ESERCIZIO ASSEGNATO: Secondo il testo su "Distretto 13", in quale anno si colloca il film?

ESTRATTO DEL TESTO:
━━━━━━━━━━━━━━━━
Forse proprio per questo pessimismo che permea tutta la pellicola, molto più vicino di quanto si pensi alla vita reale, che Distretto 13 non sarà accolto da un grande successo di pubblico e verrà colpevolmente sottovalutato dalla critica, per poi essere giustamente rivalutato anni dopo la sua uscita. Lo stesso film di Walter Hill "I guerrieri della notte", sotto alcuni aspetti come la violenza delle metropoli americane, è debitore della pellicola di John Carpenter.

"Distretto 13" può essere considerato quindi, anche per la sua collocazione temporale, il 1976, un film collante tra due periodi distinti: il grande cinema classico americano che si riverbera soprattutto nei suoi personaggi principali e la rifioritura di generi cinematografici che negli anni '70 ha avuto un notevole impulso riguardo il poliziesco ("French Connection") e specialmente l'horror che, grazie a pellicole come "La notte dei morti viventi" di Romero, sta vivendo una delle sue stagioni più feconde dal punto di vista creativo e qualitativo.
━━━━━━━━━━━━━━━━
INFORMAZIONI MOSTRATE:
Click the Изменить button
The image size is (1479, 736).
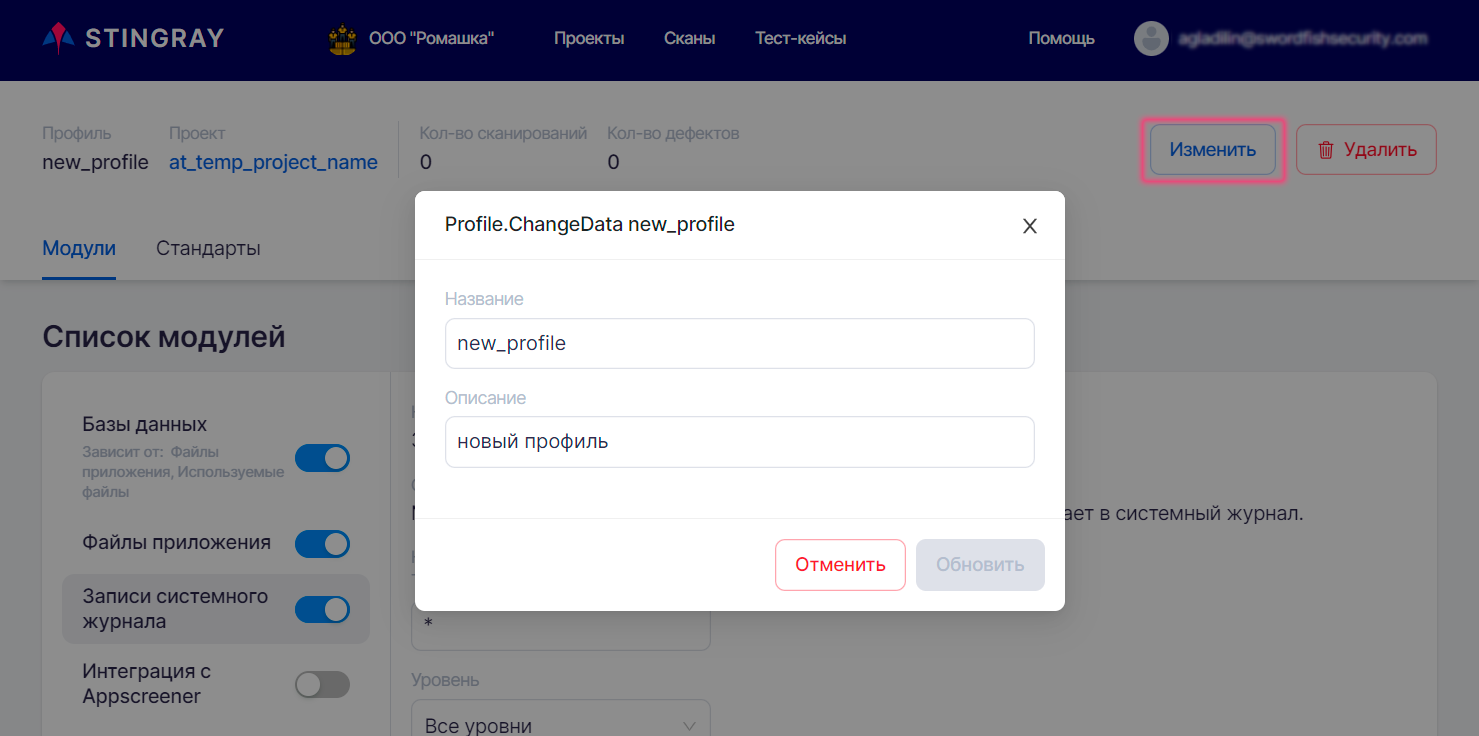[x=1213, y=150]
━━━━━━━━━━━━━━━━
SOLUZIONE COMPLETA: Il film si colloca nel 1976.